#### What is needed
Below are records; reproduce exactly the lines from the one that has "MINDFUL LIVING (24, 2432)" through the one that has "My Account (206, 1819)", ends included, and nothing more.

#### Data for this exercise
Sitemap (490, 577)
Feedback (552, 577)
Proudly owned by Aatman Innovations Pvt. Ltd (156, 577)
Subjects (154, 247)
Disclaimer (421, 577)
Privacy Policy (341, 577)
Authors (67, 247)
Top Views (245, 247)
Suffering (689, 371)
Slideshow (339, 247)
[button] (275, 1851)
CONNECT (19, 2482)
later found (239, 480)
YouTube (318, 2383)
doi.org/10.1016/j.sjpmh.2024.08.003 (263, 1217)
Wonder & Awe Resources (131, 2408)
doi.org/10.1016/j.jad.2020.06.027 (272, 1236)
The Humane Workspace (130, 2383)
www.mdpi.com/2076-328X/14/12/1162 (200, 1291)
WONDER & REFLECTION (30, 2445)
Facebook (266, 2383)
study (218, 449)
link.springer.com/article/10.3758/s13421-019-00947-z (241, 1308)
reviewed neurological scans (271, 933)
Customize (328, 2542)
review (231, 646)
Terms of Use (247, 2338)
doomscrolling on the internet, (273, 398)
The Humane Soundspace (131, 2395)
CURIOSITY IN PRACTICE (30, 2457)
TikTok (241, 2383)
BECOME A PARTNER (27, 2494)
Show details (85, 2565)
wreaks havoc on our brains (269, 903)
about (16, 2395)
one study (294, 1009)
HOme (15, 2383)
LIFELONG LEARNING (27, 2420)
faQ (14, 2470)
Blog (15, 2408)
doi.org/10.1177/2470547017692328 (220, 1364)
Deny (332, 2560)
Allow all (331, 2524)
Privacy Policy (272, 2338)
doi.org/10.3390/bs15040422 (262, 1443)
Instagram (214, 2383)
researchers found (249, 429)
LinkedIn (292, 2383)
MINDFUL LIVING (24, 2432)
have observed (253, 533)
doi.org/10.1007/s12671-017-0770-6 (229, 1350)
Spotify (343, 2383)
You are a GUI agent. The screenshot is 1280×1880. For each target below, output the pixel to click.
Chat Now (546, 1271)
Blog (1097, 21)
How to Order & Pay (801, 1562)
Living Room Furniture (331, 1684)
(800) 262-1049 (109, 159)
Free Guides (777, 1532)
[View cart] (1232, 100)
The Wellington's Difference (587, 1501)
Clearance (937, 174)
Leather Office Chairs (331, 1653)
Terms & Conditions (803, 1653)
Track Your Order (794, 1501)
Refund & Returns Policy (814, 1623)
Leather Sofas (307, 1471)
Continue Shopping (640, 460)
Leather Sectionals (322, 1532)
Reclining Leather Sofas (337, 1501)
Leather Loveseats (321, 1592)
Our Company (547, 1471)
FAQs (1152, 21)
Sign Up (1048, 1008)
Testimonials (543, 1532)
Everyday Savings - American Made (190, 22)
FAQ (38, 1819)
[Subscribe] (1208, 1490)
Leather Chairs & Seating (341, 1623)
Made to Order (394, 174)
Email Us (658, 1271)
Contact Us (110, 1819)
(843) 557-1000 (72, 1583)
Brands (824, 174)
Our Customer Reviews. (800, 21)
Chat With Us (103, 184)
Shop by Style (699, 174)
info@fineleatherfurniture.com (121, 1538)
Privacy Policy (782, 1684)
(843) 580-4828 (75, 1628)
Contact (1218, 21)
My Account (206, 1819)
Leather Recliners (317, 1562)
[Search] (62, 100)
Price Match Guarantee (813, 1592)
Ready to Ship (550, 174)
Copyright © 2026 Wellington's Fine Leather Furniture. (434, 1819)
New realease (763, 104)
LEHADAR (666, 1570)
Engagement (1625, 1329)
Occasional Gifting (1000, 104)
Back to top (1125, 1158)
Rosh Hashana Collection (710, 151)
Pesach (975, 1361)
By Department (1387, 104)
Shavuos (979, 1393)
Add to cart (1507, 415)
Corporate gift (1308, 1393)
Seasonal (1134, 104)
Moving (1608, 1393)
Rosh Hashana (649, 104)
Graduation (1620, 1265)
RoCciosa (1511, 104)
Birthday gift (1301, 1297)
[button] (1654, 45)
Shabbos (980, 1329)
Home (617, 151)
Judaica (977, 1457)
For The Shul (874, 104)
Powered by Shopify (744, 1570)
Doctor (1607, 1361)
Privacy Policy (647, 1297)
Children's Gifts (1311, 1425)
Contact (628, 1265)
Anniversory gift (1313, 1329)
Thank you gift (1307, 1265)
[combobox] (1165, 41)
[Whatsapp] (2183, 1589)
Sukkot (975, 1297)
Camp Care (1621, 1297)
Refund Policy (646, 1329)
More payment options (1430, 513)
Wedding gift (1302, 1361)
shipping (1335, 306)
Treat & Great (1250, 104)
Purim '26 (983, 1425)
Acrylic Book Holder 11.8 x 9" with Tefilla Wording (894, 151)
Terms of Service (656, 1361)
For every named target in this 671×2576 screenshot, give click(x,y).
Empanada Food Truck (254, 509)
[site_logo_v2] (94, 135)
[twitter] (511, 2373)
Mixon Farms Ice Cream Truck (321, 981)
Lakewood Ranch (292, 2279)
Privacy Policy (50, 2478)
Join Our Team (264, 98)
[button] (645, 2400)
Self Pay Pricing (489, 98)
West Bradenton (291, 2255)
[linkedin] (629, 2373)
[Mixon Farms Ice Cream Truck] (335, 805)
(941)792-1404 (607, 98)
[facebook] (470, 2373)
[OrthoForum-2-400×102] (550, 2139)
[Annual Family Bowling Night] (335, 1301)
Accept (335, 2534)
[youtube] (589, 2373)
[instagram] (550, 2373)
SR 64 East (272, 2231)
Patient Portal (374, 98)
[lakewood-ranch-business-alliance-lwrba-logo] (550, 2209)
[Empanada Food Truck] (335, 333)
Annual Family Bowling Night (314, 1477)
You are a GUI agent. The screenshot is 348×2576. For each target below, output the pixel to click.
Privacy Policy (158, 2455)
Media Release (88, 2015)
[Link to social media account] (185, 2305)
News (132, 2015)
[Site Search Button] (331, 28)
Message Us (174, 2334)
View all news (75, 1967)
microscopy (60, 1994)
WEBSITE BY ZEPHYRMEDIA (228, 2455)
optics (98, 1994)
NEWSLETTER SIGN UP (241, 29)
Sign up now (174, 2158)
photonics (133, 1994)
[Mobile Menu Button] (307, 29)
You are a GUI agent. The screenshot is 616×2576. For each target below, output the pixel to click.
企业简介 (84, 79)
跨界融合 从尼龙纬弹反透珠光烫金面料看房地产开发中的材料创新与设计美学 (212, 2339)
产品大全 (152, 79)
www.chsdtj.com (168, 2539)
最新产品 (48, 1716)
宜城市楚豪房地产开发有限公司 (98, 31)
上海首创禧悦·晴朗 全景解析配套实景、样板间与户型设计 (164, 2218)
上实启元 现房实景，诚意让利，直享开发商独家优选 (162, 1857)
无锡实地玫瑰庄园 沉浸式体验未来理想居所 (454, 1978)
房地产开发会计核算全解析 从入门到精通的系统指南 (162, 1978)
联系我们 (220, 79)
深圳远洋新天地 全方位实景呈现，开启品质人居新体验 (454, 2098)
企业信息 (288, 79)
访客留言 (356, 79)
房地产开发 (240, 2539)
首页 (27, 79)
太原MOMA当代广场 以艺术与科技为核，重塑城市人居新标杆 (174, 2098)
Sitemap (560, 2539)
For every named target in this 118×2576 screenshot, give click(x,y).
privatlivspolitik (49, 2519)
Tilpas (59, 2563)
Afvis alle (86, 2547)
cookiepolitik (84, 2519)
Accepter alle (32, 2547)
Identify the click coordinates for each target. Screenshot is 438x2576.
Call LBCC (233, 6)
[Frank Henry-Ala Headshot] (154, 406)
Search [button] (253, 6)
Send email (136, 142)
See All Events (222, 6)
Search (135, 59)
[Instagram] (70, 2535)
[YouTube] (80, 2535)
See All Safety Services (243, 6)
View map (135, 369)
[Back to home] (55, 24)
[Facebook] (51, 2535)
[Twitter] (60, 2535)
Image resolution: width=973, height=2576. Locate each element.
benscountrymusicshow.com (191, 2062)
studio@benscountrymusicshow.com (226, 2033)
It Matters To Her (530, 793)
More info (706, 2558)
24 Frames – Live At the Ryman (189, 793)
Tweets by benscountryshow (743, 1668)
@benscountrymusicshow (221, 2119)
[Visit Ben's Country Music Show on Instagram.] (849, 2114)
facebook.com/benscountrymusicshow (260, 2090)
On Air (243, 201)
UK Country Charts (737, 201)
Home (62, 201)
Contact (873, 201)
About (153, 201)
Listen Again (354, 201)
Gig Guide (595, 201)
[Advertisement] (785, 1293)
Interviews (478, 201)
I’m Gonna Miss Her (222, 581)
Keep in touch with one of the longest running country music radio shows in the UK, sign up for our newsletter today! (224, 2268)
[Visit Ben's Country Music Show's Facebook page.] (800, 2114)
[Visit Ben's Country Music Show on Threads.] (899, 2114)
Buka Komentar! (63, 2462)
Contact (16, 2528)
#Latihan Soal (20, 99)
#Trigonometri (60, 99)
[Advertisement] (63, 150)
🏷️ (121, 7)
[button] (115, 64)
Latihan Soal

#### Output below
MINDFUL LIVING (24, 2432)
have observed (253, 533)
doi.org/10.1007/s12671-017-0770-6 (229, 1350)
Spotify (343, 2383)
You are a GUI agent. The screenshot is 1280×1880. For each target below, output the pixel to click.
Chat Now (546, 1271)
Blog (1097, 21)
How to Order & Pay (801, 1562)
Living Room Furniture (331, 1684)
(800) 262-1049 (109, 159)
Free Guides (777, 1532)
[View cart] (1232, 100)
The Wellington's Difference (587, 1501)
Clearance (937, 174)
Leather Office Chairs (331, 1653)
Terms & Conditions (803, 1653)
Track Your Order (794, 1501)
Refund & Returns Policy (814, 1623)
Leather Sofas (307, 1471)
Continue Shopping (640, 460)
Leather Sectionals (322, 1532)
Reclining Leather Sofas (337, 1501)
Leather Loveseats (321, 1592)
Our Company (547, 1471)
FAQs (1152, 21)
Sign Up (1048, 1008)
Testimonials (543, 1532)
Everyday Savings - American Made (190, 22)
FAQ (38, 1819)
[Subscribe] (1208, 1490)
Leather Chairs & Seating (341, 1623)
Made to Order (394, 174)
Email Us (658, 1271)
Contact Us (110, 1819)
(843) 557-1000 (72, 1583)
Brands (824, 174)
Our Customer Reviews. (800, 21)
Chat With Us (103, 184)
Shop by Style (699, 174)
info@fineleatherfurniture.com (121, 1538)
Privacy Policy (782, 1684)
(843) 580-4828 (75, 1628)
Contact (1218, 21)
My Account (206, 1819)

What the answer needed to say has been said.